┌─ Text section

Your second question involves the same basic fallacy as the first. It ignores the established fact that when foreign countries reduced their tariff and other barriers against our trade, our exports to them increased and accounted for a real "dollar gain by the nationals of the United States." It also ignores the fact that prices, per unit, received by United States exporters do not necessarily or even probably increase by the exact amount of a reduction in a foreign tariff. The significant fact here is that United States exporters were able to sell a greater volume of their goods abroad than they had been able to sell before the foreign tariffs were reduced.

Another fact which detracts from the significance of hypothetical increases or reductions in customs receipts as a result of changes in tariffs is that only a very small proportion of United States Government revenue is derived from these receipts. In 1939 customs receipts accounted for only 7 percent of the total revenue of the United States Government. Compared either with other sources of revenue or with the increases in income to United States producers from greater foreign trade, customs receipts are relatively unimportant.

In response to your third question I am enclosing lists of the countries with which the United States has treaties providing for unconditional most-favorednation treatment and of countries with which we have international undertakings other than treaties that provide for most-favored-nation treatment.

The United States extends most-favored-nation treatment to countries other than those shown on these lists as a matter of law and policy, based on sound self-interest. That policy was embodied by the Congress in the Reciprocal Trade Agreements Act and directs the President to apply trade-agreement rates of duty to all countries, but authorizes him to suspend such application in the case of any county he finds to be discriminating against American commerce. This is a congressional policy, not simply an executive policy, as implied in your statement that " in the administration of the Trade Agreements Act, the President, acting through the Treasury and State Departments, has extended most-favored-nation treatment to every nation," et cetera.

In 1923, upon the recommendation of Charles Evans Hughes, then Secretary of State, and with the approval of President Harding, the unconditional mostfavored-nation principle was adopted by the United States as the basis of our international commercial policy.

The economic and other results obtained through adherence to the unconditional most-favored-nation policy have amply justified its adoption and the reciprocal-trade-agreements program has been a most effective means of implementing it.

You inquire whether other nations which enter into trade agreements among themselves extend to the United States the benefits provided for in such agreements. The technical answer is that, with certain limited exceptions generally recognized in connection with most-favored-nation treaties or agreements, all major trading nations of the world other than the Axis Powers, and most of the less-important trading countries, do extend to like products of the United States the treatment provided for on specified products in their trade agreements with other countries. Many of these specified products are of interest to American producers and exporters and the assurances thus afforded them of being able to continue to sell in foreign markets without the handicap of tariff preferences in favor of competitors is of inestimable value.

└─

Answer these questions from the text on trade agreements above:
1. What percentage of the total revenue of the United States Government came from customs receipts in 1939?
2. In what year did the United States adopt the unconditional most-favored-nation principle, and whose recommendation led to it?
3. Which act did Congress use to embody the policy of extending most-favored-nation treatment?

┌─ Record extracts

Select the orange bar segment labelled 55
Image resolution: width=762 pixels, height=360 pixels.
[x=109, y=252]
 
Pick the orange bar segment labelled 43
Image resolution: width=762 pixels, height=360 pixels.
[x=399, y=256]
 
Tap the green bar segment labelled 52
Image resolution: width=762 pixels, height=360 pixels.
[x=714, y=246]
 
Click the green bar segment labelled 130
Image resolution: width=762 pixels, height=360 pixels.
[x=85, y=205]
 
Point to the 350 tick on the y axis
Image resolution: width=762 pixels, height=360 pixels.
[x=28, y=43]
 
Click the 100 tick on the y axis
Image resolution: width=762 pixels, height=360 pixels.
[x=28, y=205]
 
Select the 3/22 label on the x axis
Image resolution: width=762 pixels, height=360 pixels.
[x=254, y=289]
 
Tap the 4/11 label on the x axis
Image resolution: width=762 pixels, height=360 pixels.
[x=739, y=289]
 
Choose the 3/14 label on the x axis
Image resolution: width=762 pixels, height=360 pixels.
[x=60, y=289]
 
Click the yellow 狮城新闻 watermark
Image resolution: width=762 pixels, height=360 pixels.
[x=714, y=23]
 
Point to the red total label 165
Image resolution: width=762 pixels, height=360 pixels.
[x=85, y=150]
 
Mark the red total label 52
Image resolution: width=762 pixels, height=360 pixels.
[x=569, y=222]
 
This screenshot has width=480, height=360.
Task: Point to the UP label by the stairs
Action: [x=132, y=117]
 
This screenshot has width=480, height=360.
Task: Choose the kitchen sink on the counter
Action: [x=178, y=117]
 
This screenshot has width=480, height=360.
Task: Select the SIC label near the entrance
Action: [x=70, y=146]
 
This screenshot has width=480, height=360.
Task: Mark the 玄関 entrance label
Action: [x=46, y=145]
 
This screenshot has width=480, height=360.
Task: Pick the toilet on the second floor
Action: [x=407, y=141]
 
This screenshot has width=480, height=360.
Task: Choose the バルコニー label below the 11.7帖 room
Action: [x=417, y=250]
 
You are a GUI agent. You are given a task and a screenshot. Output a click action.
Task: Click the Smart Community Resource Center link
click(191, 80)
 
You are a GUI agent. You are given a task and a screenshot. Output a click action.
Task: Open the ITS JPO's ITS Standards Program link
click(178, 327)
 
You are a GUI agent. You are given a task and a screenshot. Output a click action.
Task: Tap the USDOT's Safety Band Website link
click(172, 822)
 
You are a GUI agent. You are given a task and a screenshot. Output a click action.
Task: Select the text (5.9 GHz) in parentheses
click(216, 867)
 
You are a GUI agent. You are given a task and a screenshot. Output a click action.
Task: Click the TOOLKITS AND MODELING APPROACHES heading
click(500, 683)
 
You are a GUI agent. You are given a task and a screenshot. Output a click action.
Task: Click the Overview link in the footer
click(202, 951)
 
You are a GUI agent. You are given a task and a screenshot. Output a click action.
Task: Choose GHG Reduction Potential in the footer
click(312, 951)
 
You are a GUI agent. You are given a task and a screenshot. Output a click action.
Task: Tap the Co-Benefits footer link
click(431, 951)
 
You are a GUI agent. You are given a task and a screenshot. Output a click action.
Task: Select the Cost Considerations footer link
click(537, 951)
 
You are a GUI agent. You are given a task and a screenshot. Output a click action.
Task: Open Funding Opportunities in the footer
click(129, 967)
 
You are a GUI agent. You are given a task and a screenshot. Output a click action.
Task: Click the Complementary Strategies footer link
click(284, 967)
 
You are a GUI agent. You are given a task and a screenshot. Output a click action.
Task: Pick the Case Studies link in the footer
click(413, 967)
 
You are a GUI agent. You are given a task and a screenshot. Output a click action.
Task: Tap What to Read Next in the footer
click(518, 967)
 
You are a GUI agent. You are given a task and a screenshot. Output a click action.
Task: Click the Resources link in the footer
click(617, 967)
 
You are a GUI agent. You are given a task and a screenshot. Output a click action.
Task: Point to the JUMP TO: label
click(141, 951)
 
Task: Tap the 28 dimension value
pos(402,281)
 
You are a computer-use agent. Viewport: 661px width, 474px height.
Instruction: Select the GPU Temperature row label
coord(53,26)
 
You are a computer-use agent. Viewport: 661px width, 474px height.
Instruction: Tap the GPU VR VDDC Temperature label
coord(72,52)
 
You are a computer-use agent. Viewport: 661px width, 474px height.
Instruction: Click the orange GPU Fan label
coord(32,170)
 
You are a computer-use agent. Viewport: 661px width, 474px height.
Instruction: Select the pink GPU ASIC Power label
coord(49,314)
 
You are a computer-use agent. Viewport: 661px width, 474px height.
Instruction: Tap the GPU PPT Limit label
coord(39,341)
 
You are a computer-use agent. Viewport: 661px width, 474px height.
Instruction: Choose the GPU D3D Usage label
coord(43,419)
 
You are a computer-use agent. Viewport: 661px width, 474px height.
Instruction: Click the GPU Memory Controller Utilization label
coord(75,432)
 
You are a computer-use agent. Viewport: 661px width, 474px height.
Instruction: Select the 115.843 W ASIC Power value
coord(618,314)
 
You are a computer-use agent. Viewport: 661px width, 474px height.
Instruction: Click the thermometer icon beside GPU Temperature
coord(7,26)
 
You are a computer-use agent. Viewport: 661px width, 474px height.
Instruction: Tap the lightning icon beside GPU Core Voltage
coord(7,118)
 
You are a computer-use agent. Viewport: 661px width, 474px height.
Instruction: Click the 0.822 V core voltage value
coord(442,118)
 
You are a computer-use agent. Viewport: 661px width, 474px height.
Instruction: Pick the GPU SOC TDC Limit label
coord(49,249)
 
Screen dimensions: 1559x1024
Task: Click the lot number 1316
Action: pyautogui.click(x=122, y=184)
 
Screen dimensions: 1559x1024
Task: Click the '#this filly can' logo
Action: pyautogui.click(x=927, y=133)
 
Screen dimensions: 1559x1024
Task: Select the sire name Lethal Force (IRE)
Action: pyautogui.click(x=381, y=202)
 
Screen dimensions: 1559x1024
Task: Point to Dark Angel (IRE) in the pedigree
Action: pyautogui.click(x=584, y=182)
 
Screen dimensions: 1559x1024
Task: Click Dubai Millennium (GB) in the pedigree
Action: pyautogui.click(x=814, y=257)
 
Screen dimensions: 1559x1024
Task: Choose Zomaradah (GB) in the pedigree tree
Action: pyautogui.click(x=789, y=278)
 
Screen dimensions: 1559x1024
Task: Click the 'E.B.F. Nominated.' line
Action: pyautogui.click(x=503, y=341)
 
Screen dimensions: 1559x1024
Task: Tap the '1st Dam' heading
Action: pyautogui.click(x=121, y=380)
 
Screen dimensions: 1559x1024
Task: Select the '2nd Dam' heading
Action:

└─

» **Answer to this exercise**:
1. 7 percent.
2. 1923, on the recommendation of Charles Evans Hughes, then Secretary of State.
3. The Reciprocal Trade Agreements Act.